> Stored data:
== Segment start ==

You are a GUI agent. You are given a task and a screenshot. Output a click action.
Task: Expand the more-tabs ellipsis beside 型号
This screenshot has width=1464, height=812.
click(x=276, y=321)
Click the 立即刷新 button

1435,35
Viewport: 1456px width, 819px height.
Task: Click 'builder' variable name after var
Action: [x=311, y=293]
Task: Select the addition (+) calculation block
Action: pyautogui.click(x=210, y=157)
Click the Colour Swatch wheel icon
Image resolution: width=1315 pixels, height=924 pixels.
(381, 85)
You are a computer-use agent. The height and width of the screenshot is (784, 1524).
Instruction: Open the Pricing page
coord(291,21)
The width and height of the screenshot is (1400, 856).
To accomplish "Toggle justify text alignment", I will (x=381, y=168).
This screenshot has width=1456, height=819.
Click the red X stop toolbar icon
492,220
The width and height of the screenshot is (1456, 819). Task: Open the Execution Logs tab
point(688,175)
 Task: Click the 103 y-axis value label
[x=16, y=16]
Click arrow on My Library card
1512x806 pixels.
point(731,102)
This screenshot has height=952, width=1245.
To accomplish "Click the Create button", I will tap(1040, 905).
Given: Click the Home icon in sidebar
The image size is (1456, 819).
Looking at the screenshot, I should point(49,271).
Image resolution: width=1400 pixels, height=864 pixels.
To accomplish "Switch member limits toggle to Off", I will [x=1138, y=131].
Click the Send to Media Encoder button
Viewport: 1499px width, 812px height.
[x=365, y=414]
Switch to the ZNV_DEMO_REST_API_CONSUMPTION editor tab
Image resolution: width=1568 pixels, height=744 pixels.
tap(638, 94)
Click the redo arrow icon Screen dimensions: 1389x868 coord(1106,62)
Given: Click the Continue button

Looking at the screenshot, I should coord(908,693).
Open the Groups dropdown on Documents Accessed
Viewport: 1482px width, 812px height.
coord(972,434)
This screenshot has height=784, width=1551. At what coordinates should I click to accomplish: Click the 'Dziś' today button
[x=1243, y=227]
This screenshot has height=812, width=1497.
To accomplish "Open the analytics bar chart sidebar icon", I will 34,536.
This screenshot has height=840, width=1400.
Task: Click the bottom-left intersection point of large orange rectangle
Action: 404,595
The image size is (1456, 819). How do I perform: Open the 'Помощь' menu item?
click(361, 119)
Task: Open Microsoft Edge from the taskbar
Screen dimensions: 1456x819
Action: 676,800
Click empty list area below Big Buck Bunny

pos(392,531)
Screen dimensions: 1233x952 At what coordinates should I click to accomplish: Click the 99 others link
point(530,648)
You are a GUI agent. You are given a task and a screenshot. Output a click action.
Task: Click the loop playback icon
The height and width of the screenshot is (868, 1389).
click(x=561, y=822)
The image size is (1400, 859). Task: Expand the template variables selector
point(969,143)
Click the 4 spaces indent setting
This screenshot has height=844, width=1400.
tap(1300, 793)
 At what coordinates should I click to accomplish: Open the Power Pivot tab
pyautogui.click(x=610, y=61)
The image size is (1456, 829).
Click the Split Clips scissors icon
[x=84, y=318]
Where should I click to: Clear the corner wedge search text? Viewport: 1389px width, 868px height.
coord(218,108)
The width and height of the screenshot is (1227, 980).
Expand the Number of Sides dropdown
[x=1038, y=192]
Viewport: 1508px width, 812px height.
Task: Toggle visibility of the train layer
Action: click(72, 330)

== Segment end ==

> What is being asked: Every record must be retyped so that it matches the original exactly.

> Task response:
You are a GUI agent. You are given a task and a screenshot. Output a click action.
Task: Expand the more-tabs ellipsis beside 型号
This screenshot has width=1464, height=812.
click(x=276, y=321)
Click the 立即刷新 button

1435,35
Viewport: 1456px width, 819px height.
Task: Click 'builder' variable name after var
Action: [x=311, y=293]
Task: Select the addition (+) calculation block
Action: pyautogui.click(x=210, y=157)
Click the Colour Swatch wheel icon
Image resolution: width=1315 pixels, height=924 pixels.
(381, 85)
You are a computer-use agent. The height and width of the screenshot is (784, 1524).
Instruction: Open the Pricing page
coord(291,21)
The width and height of the screenshot is (1400, 856).
To accomplish "Toggle justify text alignment", I will (x=381, y=168).
This screenshot has width=1456, height=819.
Click the red X stop toolbar icon
492,220
The width and height of the screenshot is (1456, 819). Task: Open the Execution Logs tab
point(688,175)
 Task: Click the 103 y-axis value label
[x=16, y=16]
Click arrow on My Library card
1512x806 pixels.
point(731,102)
This screenshot has height=952, width=1245.
To accomplish "Click the Create button", I will tap(1040, 905).
Given: Click the Home icon in sidebar
The image size is (1456, 819).
Looking at the screenshot, I should point(49,271).
Image resolution: width=1400 pixels, height=864 pixels.
To accomplish "Switch member limits toggle to Off", I will [x=1138, y=131].
Click the Send to Media Encoder button
Viewport: 1499px width, 812px height.
[x=365, y=414]
Switch to the ZNV_DEMO_REST_API_CONSUMPTION editor tab
Image resolution: width=1568 pixels, height=744 pixels.
tap(638, 94)
Click the redo arrow icon Screen dimensions: 1389x868 coord(1106,62)
Given: Click the Continue button

Looking at the screenshot, I should coord(908,693).
Open the Groups dropdown on Documents Accessed
Viewport: 1482px width, 812px height.
coord(972,434)
This screenshot has height=784, width=1551. At what coordinates should I click to accomplish: Click the 'Dziś' today button
[x=1243, y=227]
This screenshot has height=812, width=1497.
To accomplish "Open the analytics bar chart sidebar icon", I will 34,536.
This screenshot has height=840, width=1400.
Task: Click the bottom-left intersection point of large orange rectangle
Action: 404,595
The image size is (1456, 819). How do I perform: Open the 'Помощь' menu item?
click(361, 119)
Task: Open Microsoft Edge from the taskbar
Screen dimensions: 1456x819
Action: 676,800
Click empty list area below Big Buck Bunny

pos(392,531)
Screen dimensions: 1233x952 At what coordinates should I click to accomplish: Click the 99 others link
point(530,648)
You are a GUI agent. You are given a task and a screenshot. Output a click action.
Task: Click the loop playback icon
The height and width of the screenshot is (868, 1389).
click(x=561, y=822)
The image size is (1400, 859). Task: Expand the template variables selector
point(969,143)
Click the 4 spaces indent setting
This screenshot has height=844, width=1400.
tap(1300, 793)
 At what coordinates should I click to accomplish: Open the Power Pivot tab
pyautogui.click(x=610, y=61)
The image size is (1456, 829).
Click the Split Clips scissors icon
[x=84, y=318]
Where should I click to: Clear the corner wedge search text? Viewport: 1389px width, 868px height.
coord(218,108)
The width and height of the screenshot is (1227, 980).
Expand the Number of Sides dropdown
[x=1038, y=192]
Viewport: 1508px width, 812px height.
Task: Toggle visibility of the train layer
Action: click(72, 330)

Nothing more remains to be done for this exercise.